SELECTED TEXT:
============

- Deploy FastAI Trained PyTorch Model in TorchServe and Host in GCP AI Platform Prediction
Over the past few years, NLP has had a huge hype of transfer learning. FastAI is a deep learning library which provides practitioners with high-level components that can quickly and easily provide state-of-the-art results in standard deep learning domains.. It has become one of the most cutting-edge open-source deep learning framework and the go-to choice for many machine learning use cases based on PyTorch.
Recently, AWS developed TorchServe in partnership with Facebook. TorchServe makes it easy to deploy PyTorch models at scale in production environments. It removes the heavy lifting of developing your own client server architecture.
Meanwhile, GCP AI Platform Prediction has been a fully managed cost-effective service that allows users to make real-time inferences via a REST API, and save Data Scientists and Machine Learning Engineers from managing their own server instances.
In this repository we demonstrate how to deploy a FastAI trained PyTorch model in TorchServe eager mode and host it in AI Platform Prediction.
The first step is to install FastAI package, which is covered in its Github repository.
If you're using Anaconda then run:
conda install -c fastai -c pytorch -c anaconda fastai gh anaconda...or if you're using miniconda) then run:
conda install -c fastai -c pytorch fastai
For other installation options, please refer to the FastAI documentation.
First, restore the FastAI learner from the export pickle at the last Section, and save its model weights with PyTorch.
from fastai.text import load_learner
from fastai.text.learner import _get_text_vocab, get_c
import torch
VOCABZ_SZ = len(_get_text_vocab(dls)) #dls is the dataloader you used for training
N_CLASSES = get_c(dls)
CONFIG = awd_lstm_clas_config.copy()
learn = load_learner("fastai_cls.pkl")
torch.save(learn.model.state_dict(), "fastai_cls_weights.pth")
text = "This was a very good movie"
pred_fastai = learn.predict(text)
pred_fastai
>>>
(Category tensor(1), tensor(1), tensor([0.0036, 0.9964]))

============

GIVEN INFORMATION:
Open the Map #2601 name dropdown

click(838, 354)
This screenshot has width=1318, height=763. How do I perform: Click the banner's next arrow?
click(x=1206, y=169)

============

TASK REQUIREMENTS:
Can you reproduce the passage of the TorchServe deployment guide that begins with the words containing "The first step" and ends with "weights with PyTorch.", swapping "pickle" for "file"?

SOLUTION:
The first step is to install FastAI package, which is covered in its Github repository.
If you're using Anaconda then run:
conda install -c fastai -c pytorch -c anaconda fastai gh anaconda...or if you're using miniconda) then run:
conda install -c fastai -c pytorch fastai
For other installation options, please refer to the FastAI documentation.
First, restore the FastAI learner from the export file at the last Section, and save its model weights with PyTorch.